Aim: 

Malignant Hyperthermia (MH) and Central Core Disease (CCD) are related skeletal muscle diseases often linked to mutations in the ryanodine receptor (RYR1) gene, the Ca2+ release channel of sarcoplasmic reticulum (SR). Expression of the RYR1Y522S/WT mutation (associated in humans to MH susceptibility with cores) in mice causes SR Ca2+ leak, excessive production of reactive species (RS), and MH.

Methods: 

Here we investigated weather RYR1Y522S/WT mice also develop CCD and which are the steps leading to core formation in muscle.

Results: 

We discovered that mitochondrial swelling/disruption is the first detectable change in 2 months old fibers. Damage to these organelles is followed by local disruption of nearby SR, T-tubules, and contractile elements, which generates early cores.

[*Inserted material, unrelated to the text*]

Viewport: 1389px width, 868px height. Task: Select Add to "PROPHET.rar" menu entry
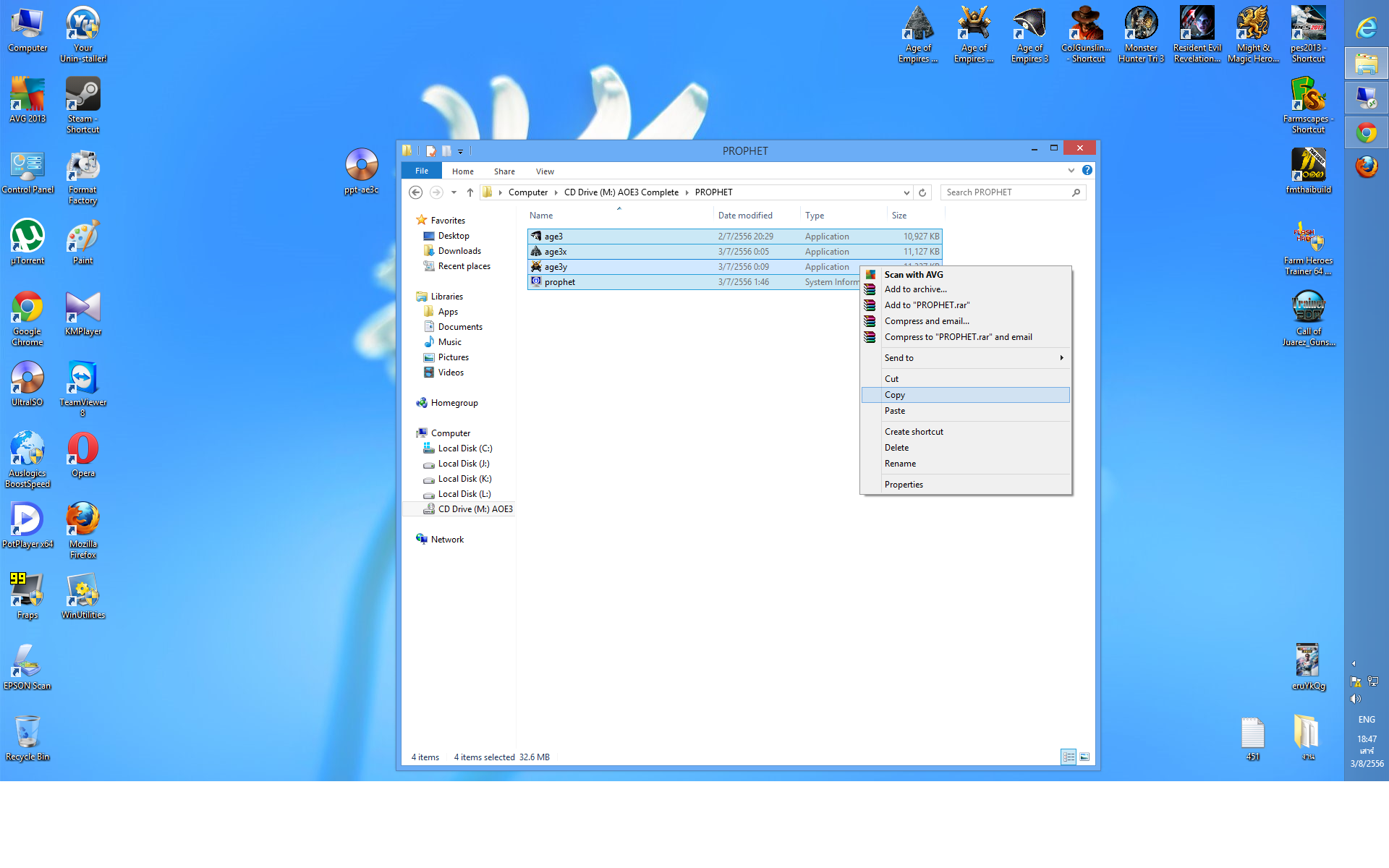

At later stages (1 year of age) regions of delimited myofibril contractures, characterized by complete lack of mitochondria and SR (contracture cores), and regions in which contractile elements are severely compromised (unstructured cores) become very frequent.

Conclusion: 

We suggest that initial mitochondrial and SR disruption in early cores is initiated by the abnormal Ca2+ leak through the mutated RYR1 and/or by excessive amount of RS. Subsequent loss of SR and mitochondria Ca2+ sequestration results in the formation of contracture cores and possibly activation of the proteolytic machinery leading to unstructured cores.